● EXERCISE AIM: Go line by line through the data and copy those with the word "computer".

━━━━━━━━━━━━━━━━━━━━━━━━━━━━━━

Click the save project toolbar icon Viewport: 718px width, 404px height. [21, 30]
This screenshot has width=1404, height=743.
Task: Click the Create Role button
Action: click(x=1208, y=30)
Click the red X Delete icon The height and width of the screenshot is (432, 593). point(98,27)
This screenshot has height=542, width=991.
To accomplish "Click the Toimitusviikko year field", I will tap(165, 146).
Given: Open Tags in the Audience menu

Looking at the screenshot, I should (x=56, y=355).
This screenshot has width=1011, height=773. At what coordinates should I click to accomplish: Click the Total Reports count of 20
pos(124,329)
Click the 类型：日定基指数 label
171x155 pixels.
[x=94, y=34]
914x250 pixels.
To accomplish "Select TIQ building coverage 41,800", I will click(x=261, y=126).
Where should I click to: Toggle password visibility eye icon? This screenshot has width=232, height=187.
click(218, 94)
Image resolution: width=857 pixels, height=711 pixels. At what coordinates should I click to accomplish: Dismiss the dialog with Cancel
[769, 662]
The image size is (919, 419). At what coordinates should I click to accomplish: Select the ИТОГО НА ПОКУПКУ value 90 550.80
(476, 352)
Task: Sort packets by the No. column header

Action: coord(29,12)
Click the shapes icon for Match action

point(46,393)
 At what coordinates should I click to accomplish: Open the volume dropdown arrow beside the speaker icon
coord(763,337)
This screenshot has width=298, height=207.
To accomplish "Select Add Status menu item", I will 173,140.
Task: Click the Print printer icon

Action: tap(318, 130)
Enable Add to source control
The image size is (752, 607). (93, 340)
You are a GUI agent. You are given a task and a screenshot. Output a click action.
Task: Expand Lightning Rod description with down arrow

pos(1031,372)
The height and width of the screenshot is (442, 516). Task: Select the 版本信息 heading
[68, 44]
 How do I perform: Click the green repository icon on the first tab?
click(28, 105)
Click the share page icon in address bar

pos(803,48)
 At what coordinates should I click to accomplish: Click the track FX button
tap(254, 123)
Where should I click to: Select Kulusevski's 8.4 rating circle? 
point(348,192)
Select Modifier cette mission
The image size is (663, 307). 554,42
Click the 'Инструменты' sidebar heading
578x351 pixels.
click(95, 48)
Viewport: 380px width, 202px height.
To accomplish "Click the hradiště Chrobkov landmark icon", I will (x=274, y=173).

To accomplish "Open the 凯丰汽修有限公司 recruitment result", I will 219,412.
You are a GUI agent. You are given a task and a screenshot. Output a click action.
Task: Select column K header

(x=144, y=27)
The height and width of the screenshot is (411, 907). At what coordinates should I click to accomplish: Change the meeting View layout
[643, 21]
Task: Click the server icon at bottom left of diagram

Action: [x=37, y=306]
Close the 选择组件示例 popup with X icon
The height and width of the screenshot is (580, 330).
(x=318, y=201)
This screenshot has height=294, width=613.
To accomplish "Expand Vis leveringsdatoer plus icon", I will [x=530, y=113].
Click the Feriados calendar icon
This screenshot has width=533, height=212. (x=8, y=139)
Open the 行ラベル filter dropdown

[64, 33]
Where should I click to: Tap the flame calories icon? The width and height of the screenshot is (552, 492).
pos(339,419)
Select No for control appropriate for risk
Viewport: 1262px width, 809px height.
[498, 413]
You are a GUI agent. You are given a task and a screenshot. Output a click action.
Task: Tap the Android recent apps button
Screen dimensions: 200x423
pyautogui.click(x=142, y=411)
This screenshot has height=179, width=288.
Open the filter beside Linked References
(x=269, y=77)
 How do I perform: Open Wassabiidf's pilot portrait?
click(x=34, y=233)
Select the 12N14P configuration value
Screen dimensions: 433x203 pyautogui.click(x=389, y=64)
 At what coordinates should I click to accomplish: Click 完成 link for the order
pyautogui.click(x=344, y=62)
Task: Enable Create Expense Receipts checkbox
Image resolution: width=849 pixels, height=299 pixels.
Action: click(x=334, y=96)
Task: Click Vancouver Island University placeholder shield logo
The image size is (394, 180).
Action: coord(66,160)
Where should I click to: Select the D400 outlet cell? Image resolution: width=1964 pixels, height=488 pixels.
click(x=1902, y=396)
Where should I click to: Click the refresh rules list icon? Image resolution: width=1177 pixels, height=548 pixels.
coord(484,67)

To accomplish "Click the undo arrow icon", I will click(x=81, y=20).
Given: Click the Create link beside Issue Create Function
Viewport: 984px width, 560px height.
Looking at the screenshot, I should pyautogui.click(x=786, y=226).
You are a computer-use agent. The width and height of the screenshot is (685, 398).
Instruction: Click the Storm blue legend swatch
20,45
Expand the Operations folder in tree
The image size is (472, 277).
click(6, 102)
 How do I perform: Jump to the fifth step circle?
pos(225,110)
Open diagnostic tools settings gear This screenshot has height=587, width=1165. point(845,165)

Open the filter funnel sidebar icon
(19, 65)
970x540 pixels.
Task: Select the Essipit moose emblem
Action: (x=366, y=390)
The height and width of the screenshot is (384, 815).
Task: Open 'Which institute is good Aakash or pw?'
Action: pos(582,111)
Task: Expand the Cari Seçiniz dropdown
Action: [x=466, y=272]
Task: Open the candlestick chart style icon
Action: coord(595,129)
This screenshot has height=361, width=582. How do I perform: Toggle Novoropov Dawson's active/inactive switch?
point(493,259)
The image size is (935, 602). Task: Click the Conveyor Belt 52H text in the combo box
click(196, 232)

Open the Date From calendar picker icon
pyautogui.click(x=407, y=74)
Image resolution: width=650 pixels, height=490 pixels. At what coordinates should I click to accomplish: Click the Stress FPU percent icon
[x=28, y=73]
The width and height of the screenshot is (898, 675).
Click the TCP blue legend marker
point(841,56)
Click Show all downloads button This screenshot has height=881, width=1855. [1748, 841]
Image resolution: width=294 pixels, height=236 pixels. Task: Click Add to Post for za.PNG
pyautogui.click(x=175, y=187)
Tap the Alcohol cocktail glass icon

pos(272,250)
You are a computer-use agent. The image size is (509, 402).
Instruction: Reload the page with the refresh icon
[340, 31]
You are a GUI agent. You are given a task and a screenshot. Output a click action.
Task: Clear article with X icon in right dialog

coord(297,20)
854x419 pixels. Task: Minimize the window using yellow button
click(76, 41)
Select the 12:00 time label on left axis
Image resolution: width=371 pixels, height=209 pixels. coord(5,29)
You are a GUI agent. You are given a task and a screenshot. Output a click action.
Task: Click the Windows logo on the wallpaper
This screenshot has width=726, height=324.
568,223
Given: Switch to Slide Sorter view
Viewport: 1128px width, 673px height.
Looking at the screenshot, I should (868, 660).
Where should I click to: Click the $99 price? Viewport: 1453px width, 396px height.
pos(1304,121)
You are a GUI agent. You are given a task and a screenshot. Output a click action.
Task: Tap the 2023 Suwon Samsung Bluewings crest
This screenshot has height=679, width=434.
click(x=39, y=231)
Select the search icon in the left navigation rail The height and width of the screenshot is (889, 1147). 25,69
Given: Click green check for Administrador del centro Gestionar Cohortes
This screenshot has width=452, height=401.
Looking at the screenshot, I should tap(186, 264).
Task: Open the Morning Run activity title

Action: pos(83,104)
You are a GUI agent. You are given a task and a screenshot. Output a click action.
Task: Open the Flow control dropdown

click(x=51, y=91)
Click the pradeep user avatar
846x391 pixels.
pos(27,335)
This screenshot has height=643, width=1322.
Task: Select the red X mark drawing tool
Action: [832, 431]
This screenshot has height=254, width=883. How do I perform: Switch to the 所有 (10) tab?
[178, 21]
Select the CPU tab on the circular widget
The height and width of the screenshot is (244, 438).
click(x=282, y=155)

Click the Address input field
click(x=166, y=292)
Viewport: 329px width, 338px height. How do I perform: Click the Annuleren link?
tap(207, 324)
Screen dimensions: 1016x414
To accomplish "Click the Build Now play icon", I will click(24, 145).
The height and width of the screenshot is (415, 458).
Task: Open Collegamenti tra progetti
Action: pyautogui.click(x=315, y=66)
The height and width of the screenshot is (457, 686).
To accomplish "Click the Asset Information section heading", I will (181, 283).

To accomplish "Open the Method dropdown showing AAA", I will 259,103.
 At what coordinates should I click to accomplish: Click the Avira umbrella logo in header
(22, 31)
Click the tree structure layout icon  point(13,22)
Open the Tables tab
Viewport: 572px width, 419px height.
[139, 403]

━━━━━━━━━━━━━━━━━━━━━━━━━━━━━━

● FINISHED EXERCISE:
You are a computer-use agent. The width and height of the screenshot is (685, 398).
You are a computer-use agent. The image size is (509, 402).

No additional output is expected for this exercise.